As we’ve learned, a combi boiler provides central heating and hot water on demand in a compact, wall-mounted unit. Combining space heating and water heating with no need for tanks or cylinders, clever heat exchanger design allows combis to quickly deliver hot water or warmth when we need it. By choosing the right size and features for our homes, maintaining them properly, and getting faults checked, we can enjoy endless hot showers plus a cozy house year-round.

Key Takeaways

  • Combi boilers provide hot water and heating on demand without tanks, maximizing space
  • Condensing combis offer over 90% efficiency, cutting costs and emissions
  • Annual servicing keeps combis working safely and efficiently for longer
  • Understanding fault codes allows early diagnosis and repair of common issues
  • When properly maintained, a quality combi boiler will provide reliable heating and hot water for over 10 years


What is the lifespan of a combi boiler?

With regular yearly servicing, quality combis typically last 10-15 years. Premium models from reputable brands can even reliably last well over 15 years before needing replacement.

Are all combis condensing?

No. Non-condensing conventional combis have lower efficiency at around 60-70%. Condensing combis are 90%+ efficient, using a second heat exchanger to extract latent heat. Always opt for a condensing combi boiler.

What size tank does a combi boiler need?

Unlike traditional boilers, combis don’t need any tanks for hot water storage. Their compact all-in-one design eliminates the need for hot water cylinders and tanks.

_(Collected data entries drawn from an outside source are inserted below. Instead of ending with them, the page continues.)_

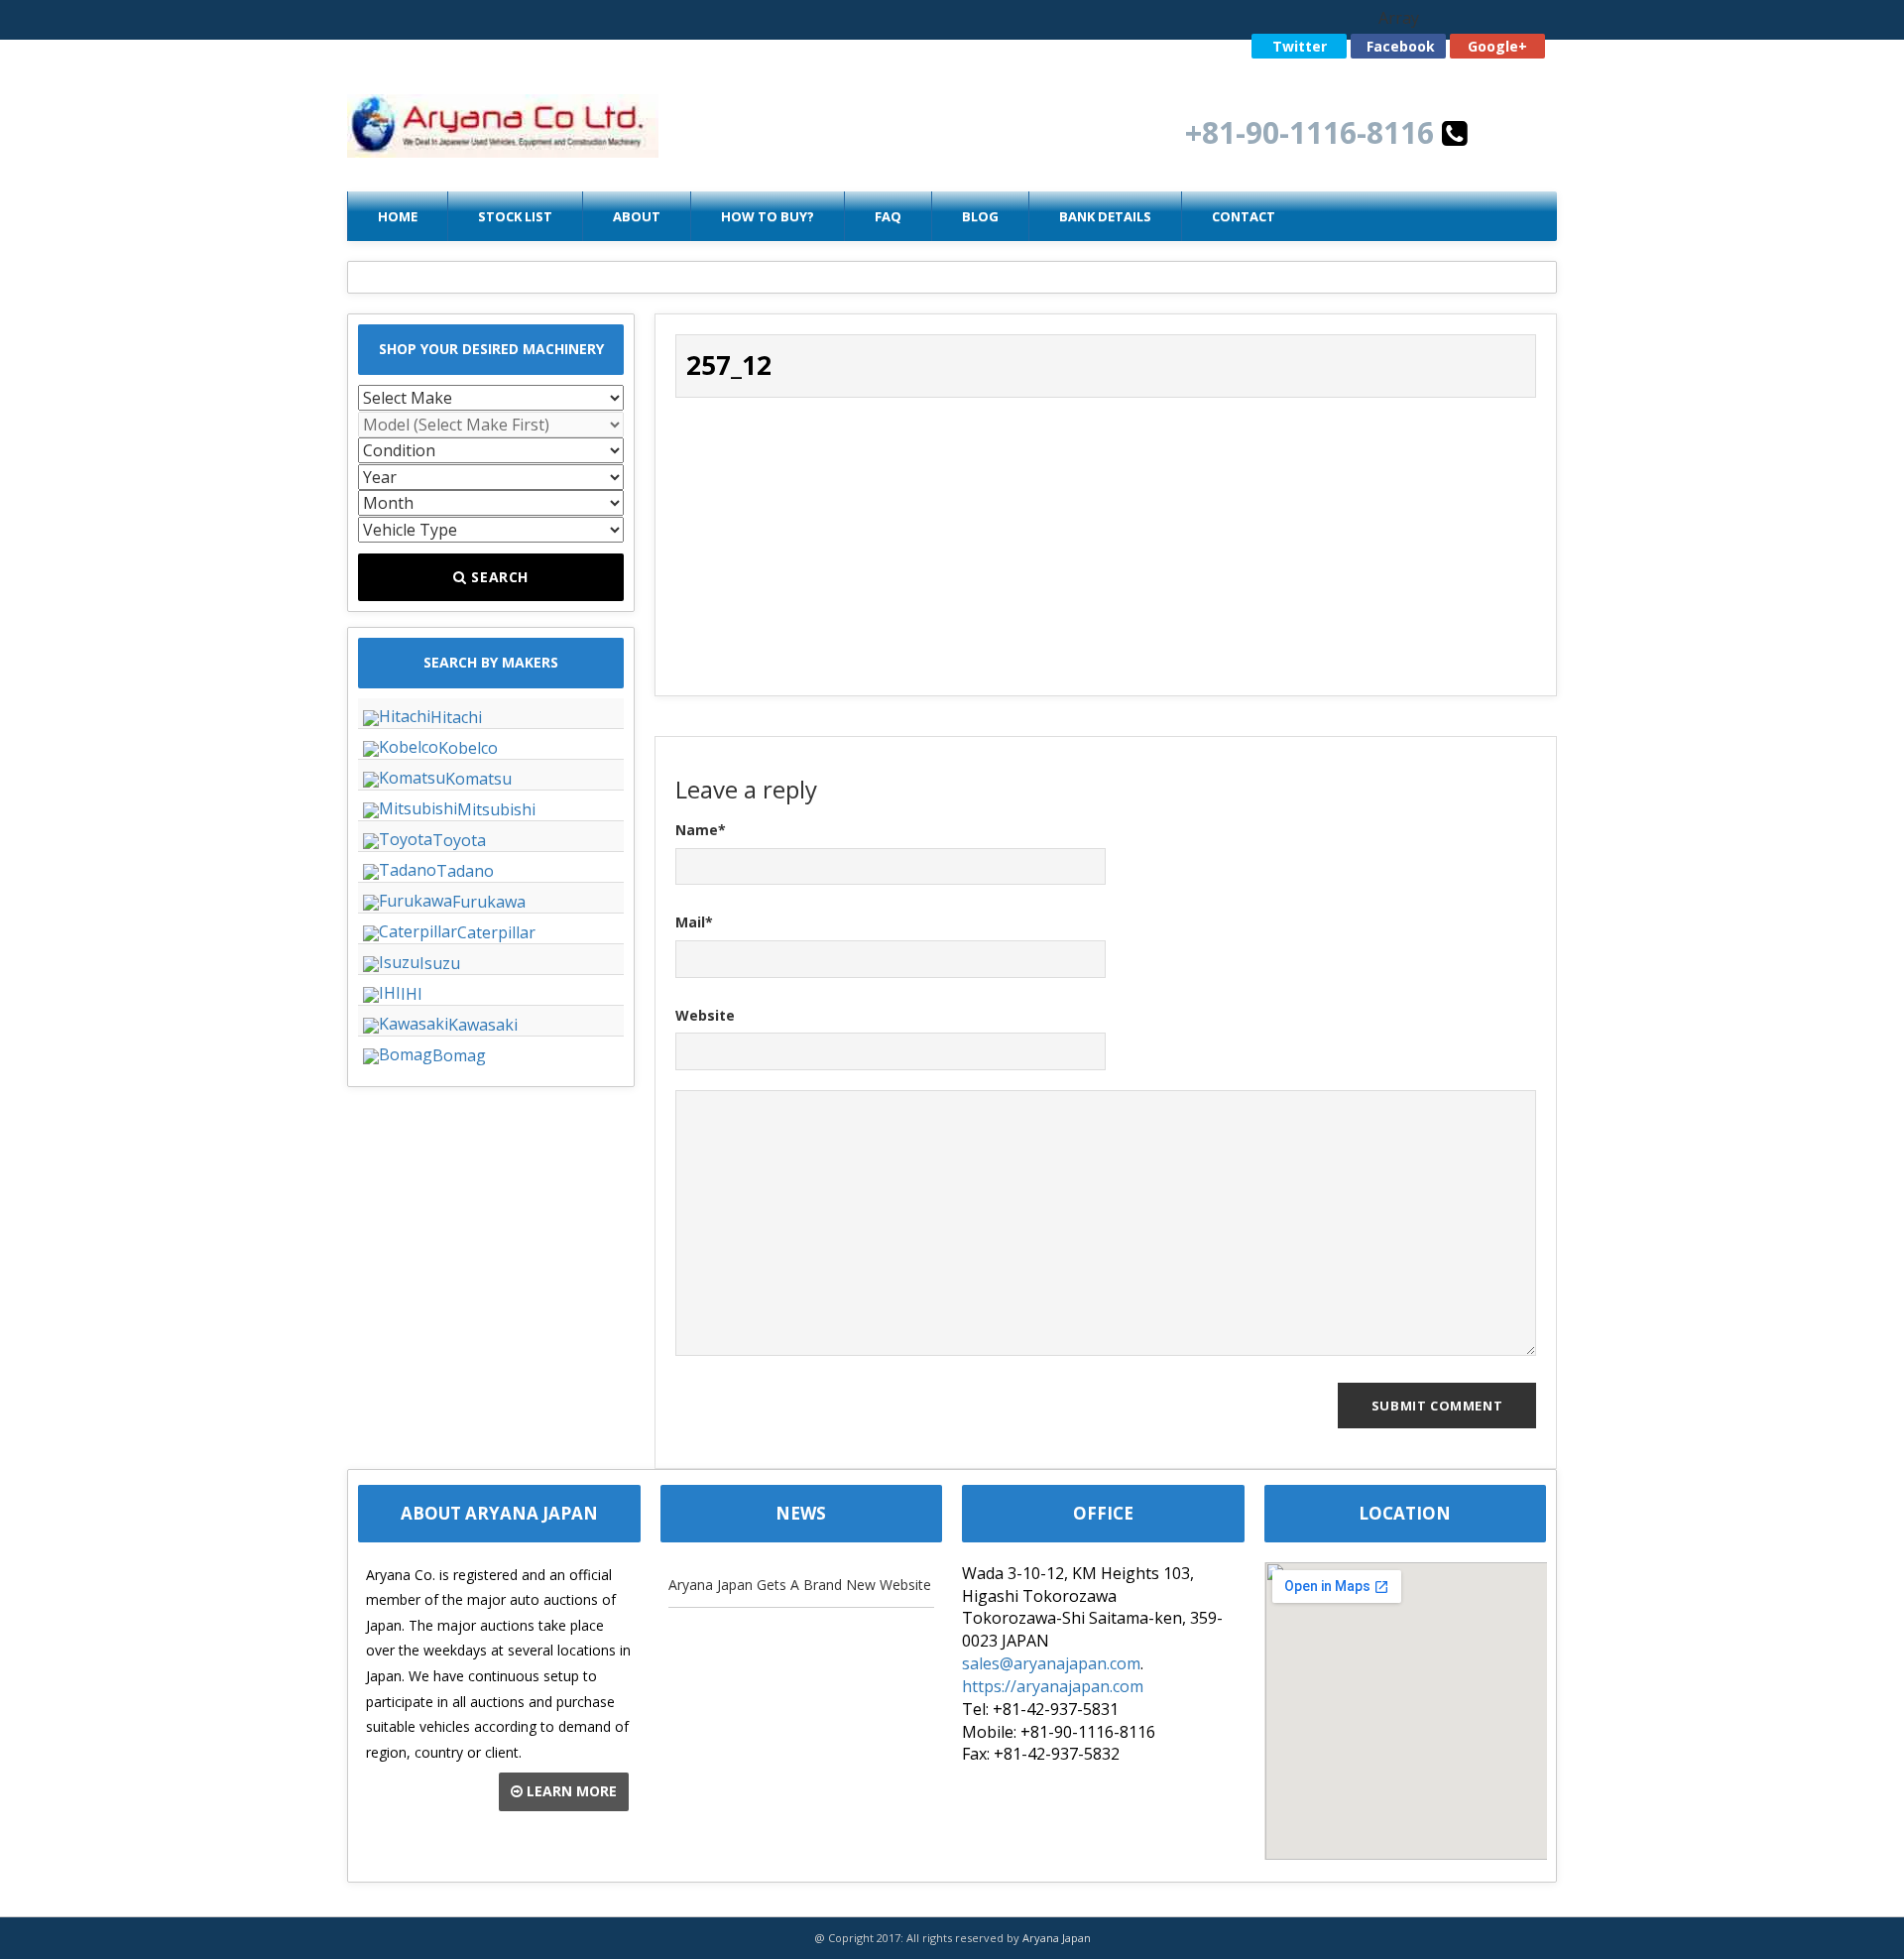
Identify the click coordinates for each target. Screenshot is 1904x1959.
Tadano (465, 871)
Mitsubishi (496, 809)
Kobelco (468, 748)
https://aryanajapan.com (1052, 1686)
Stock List (515, 216)
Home (397, 216)
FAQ (888, 216)
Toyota (459, 840)
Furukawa (489, 902)
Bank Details (1105, 216)
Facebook (1401, 46)
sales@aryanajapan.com (1051, 1663)
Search (498, 576)
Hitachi (456, 717)
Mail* (694, 922)
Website (705, 1015)
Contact (1243, 216)
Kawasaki (483, 1025)
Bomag (459, 1055)
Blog (980, 216)
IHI (411, 994)
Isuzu (439, 963)
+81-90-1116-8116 (1313, 132)
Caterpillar (496, 932)
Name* (700, 829)
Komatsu (478, 779)
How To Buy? (767, 216)
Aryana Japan (1056, 1937)
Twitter (1299, 46)
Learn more (570, 1790)
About (636, 216)
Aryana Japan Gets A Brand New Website (799, 1584)
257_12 (729, 365)
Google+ (1497, 46)
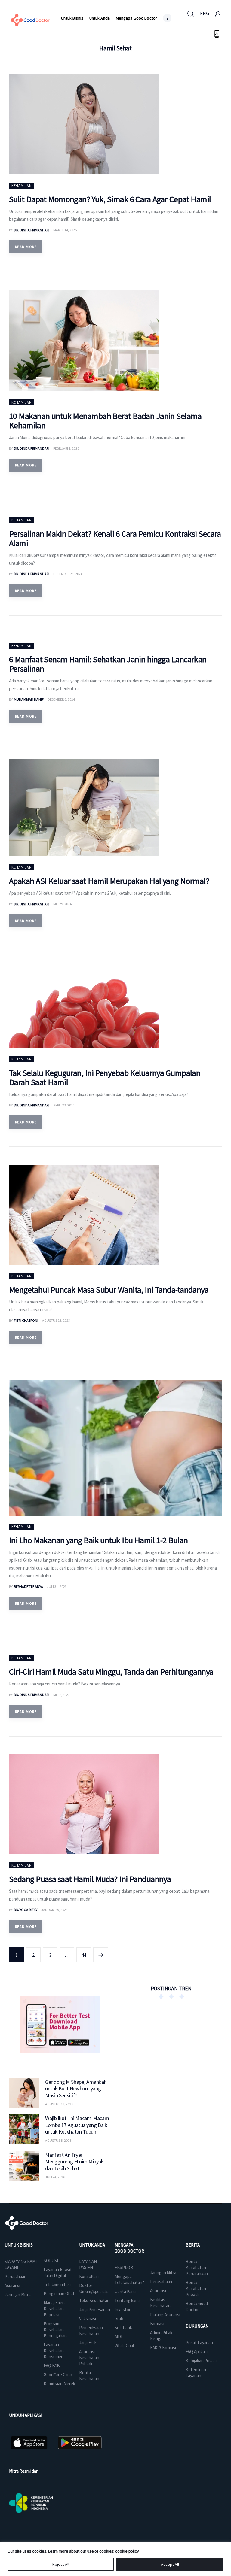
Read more (26, 246)
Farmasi (157, 2323)
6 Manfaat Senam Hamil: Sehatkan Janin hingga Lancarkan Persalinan (108, 664)
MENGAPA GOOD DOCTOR (129, 2248)
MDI (118, 2336)
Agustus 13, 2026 (59, 2104)
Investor (122, 2309)
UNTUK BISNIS (19, 2245)
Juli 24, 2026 (55, 2177)
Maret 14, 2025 (65, 230)
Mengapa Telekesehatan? (129, 2279)
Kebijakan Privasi (201, 2360)
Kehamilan (21, 185)
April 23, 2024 (64, 1105)
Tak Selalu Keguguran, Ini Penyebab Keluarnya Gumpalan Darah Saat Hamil (104, 1077)
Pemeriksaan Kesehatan (91, 2330)
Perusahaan (15, 2276)
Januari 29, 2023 (54, 1909)
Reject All (60, 2564)
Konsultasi (89, 2276)
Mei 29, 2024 (62, 904)
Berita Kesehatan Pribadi (196, 2288)
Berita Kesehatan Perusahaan (197, 2267)
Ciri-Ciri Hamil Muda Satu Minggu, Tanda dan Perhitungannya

Can a combi boiler supply multiple bathrooms?

Yes – a suitably powerful combi can supply hot water to multiple bathrooms and showers at once. Choose your combi’s flow rate based on the number of bathrooms/occupants and hot water usage levels.

Do I still need room thermostats with a combi?

No, combis have inbuilt controls to set heating timetables and temperatures room-to-room. However, extra smart thermostats can be useful for more advanced heating control.